Rows of pointing data:

========================

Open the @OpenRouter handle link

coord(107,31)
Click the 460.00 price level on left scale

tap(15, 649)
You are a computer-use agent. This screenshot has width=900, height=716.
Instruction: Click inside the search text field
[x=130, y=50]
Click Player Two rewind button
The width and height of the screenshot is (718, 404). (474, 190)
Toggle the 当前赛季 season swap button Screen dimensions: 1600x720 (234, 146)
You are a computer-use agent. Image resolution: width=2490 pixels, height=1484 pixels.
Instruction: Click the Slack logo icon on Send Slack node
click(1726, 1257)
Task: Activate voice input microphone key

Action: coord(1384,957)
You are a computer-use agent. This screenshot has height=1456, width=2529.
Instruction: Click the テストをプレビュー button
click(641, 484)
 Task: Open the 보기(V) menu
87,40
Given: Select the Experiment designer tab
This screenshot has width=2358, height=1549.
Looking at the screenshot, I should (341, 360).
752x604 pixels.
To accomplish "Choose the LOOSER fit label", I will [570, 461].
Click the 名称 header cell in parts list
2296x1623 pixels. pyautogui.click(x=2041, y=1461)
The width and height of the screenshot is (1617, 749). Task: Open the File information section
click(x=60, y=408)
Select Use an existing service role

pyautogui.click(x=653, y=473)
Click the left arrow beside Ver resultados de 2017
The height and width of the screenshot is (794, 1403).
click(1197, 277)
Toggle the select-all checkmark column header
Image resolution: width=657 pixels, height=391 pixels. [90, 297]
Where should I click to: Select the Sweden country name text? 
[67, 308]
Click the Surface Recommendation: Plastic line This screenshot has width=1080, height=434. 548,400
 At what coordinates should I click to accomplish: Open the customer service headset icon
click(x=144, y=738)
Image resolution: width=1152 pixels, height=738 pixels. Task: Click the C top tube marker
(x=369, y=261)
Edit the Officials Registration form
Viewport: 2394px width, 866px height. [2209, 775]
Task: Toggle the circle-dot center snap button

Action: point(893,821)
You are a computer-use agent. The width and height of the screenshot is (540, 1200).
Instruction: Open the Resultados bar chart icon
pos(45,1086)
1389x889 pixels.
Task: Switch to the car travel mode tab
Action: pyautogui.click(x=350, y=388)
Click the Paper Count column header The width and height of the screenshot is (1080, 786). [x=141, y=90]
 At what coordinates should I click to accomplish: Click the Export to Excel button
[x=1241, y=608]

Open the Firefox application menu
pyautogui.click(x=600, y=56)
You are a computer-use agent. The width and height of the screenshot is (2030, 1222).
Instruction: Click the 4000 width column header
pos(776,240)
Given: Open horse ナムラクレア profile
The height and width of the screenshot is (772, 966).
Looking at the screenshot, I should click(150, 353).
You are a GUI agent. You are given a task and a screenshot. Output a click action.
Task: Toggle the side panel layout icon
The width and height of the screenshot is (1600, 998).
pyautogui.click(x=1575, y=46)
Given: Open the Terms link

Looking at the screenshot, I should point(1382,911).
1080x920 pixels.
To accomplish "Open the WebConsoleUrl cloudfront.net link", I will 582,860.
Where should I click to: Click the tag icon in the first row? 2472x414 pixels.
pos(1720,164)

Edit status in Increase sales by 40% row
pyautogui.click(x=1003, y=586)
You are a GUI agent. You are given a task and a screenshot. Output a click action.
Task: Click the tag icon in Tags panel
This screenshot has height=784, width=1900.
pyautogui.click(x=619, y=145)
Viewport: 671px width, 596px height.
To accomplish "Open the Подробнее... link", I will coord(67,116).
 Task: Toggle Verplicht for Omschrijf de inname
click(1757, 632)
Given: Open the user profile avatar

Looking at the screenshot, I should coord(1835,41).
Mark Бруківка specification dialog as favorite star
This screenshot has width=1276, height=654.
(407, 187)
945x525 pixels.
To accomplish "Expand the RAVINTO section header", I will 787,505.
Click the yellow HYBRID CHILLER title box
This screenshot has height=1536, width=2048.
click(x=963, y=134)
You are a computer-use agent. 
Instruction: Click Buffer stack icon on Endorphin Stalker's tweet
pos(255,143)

========================

*What you will do*: Copy out the lines from the one containing "Image resolution: width=1152" up to and including the one containing "Action: point(893,821)", and nothing else.

*Answer in full*:
Image resolution: width=1152 pixels, height=738 pixels. Task: Click the C top tube marker
(x=369, y=261)
Edit the Officials Registration form
Viewport: 2394px width, 866px height. [2209, 775]
Task: Toggle the circle-dot center snap button

Action: point(893,821)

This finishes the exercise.